Impact of Synthetic Parameters on Structure and Electrochemistry of High-Entropy Layered Oxide LiNi0.2Co0.2Mn0.2Al0.2Fe0.2O2

Abstract

This study explored a high-entropy layered oxide (HELO), LiNi_0.2Co_0.2Mn_0.2Al_0.2Fe_0.2O₂, prepared by coprecipitation followed by heat treatment. Coprecipitation yielded a kinetically favored product, and the subsequent heat treatment under various temperatures and times allowed tuning the material toward more thermodynamically favored structures. Refinement of X-ray powder diffraction (XRD) revealed that after 450 °C treatment, ∼12% of the Ni²⁺ in the structure was located within the lithium cation layer.
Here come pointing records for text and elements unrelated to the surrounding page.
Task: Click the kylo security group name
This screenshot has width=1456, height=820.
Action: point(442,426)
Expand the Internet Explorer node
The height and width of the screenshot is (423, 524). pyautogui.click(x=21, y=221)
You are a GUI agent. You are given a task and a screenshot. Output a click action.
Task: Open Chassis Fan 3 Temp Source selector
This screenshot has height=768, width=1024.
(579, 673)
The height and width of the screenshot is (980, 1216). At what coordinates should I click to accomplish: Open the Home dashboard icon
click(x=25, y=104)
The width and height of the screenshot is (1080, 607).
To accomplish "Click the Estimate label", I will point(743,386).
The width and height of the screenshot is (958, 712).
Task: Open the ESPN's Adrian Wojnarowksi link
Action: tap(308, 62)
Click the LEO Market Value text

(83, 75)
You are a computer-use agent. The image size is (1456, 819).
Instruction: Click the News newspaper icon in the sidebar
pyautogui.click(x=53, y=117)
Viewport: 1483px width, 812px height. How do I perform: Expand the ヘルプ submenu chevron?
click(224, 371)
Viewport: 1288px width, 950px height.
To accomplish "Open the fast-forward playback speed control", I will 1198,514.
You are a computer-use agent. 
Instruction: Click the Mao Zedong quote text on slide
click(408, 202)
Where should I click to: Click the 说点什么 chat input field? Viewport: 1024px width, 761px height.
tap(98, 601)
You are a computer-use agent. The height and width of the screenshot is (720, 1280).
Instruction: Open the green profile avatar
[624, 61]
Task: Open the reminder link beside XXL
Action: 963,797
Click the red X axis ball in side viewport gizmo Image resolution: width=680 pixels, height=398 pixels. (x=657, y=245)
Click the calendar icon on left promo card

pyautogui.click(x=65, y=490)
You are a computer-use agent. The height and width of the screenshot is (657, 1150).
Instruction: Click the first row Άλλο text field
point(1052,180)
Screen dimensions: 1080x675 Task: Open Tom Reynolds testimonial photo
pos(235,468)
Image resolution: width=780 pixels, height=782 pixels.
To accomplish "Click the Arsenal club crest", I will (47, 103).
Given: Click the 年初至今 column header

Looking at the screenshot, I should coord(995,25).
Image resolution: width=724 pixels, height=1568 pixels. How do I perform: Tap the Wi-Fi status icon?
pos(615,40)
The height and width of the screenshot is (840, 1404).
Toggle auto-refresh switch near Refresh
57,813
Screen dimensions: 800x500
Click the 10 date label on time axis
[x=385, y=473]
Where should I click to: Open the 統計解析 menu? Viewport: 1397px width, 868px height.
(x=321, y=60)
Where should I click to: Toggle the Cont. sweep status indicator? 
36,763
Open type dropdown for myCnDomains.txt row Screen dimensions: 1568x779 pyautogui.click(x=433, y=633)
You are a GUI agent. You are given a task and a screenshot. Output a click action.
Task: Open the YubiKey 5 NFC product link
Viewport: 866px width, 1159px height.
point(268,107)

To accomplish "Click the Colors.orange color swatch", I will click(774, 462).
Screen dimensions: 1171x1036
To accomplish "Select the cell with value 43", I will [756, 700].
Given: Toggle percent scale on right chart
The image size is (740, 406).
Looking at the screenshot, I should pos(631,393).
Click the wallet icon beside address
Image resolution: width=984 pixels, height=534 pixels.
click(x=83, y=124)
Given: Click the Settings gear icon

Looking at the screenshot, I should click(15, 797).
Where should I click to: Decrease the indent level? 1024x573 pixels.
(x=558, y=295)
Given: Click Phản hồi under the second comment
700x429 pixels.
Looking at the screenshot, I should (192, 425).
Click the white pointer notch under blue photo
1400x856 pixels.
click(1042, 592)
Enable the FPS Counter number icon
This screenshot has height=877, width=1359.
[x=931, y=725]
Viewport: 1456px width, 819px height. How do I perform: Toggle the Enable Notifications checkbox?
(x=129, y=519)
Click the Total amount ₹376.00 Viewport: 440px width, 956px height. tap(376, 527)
After heat treatment at 600, 700, and 800 °C, there was a continued decrease of Ni²⁺ in the lithium cation layer to 9.3, 6.3, and 3.7%, respectively. Longer heat treatment times at 800 °C decreased the level to 2.5%. Electrochemical behavior was evaluated by cyclic voltammetry, galvanostatic cycling, rate capability testing, and electrochemical impedance spectroscopy, where increased loaded voltage, functional capacity, rate capability, and decreased impedance were observed for samples treated at higher temperatures with lower cation mixing. X-ray absorption near edge spectroscopy (XANES) data indicated that the redox activity of Ni and Co was dominant in the electrochemistry, while the participation of Mn or Fe was minimal. The level of Ni oxidation state change between charge and discharge related to the heat treatment temperature where the samples with high cation mixing showed lower capacity consistent with some Ni³⁺ in the transition metal layer inaccessible for electron transfer. Longer heat treatment times at 800 °C did not continue to provide a benefit in electrochemical function even with some additional reduction in cation mixing.